Nederland en de Europese integratie, 1950-1986

 
English | Nederlands
Samenvatting
Coördinatiecommissie, 11 maart 1959.
Commissiedocument over de Europese Economische Associatie. Hierover is door Buitenlandse Zaken een notitie gemaakt, die echter nog niet onder alle leden van de CoCo heeft gecirculeerd. Van der Beugel meent dat Nederland aan zijn partners een positief voorstel zal moeten doen, maar dat ook de bezwaren tegen het Commissiedocument duidelijk tot uitdrukking moeten komen. Besloten wordt dat voor vergadering van 16 maart een interventie van Luns zal worden voorbereid en dat daarna een meer fundamenteel document zal worden ingediend.

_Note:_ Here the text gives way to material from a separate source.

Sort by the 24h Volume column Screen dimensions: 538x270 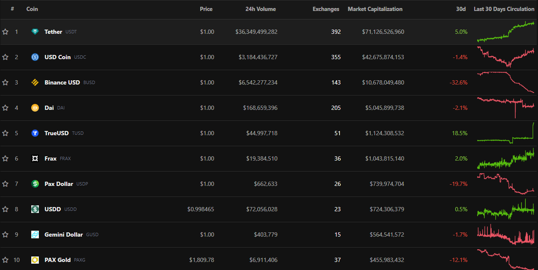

Linthorst Homan meent dat in het Nederlandse document duidelijk de overschatting van de positie van de Commissie tot uitdrukking moet komen. Voorts wil hij de coördinatie in Benelux-verband aansnijden.

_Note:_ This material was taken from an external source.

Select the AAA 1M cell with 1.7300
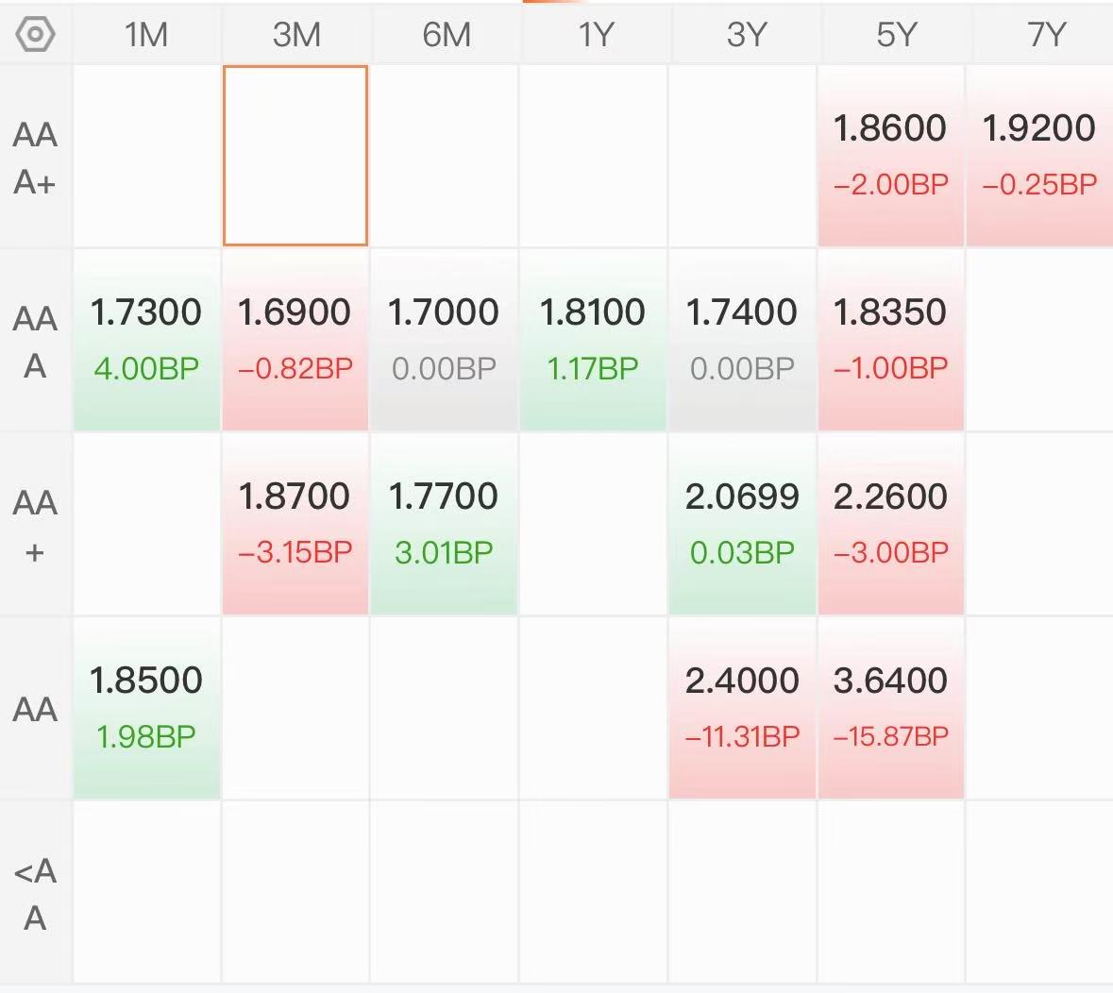 click(x=146, y=340)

Van Oorschot kan zich met het BuZa-document van Nederland anders moet zijn. Uiteindelijk zullen we met de Commissie moeten samenwerken en de rol van de 'gezonde Hollandse jongen' vormt daartoe geen bijdrage. Hij vreest dat indien geen andere poltiiek wordt gevoerd, dit 'Hollandse jongentje' er over een aantal jaren niet meer is. Hij wil daarom in deze fase niet denken aan compromissen.

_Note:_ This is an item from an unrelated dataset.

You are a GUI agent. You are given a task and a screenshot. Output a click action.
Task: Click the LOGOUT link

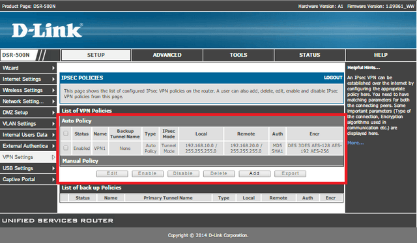(x=333, y=78)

Brouwers ziet de tegenstelling meer tussen een negatief of een constructief beleid. Hij ziet mogelijkheden voor het voeren van een constructieve politiek door het zoeken naar aanknopingspunten in het commissiedocument. In het Nederlandse document zou tot uitdrukking moeten komen dat er primair een Europese oplossing moet worden gevonden. Deze moet eruit bestaan dat m.b.t. de tarieven zo min mogelijk wordt gediscrimineerd.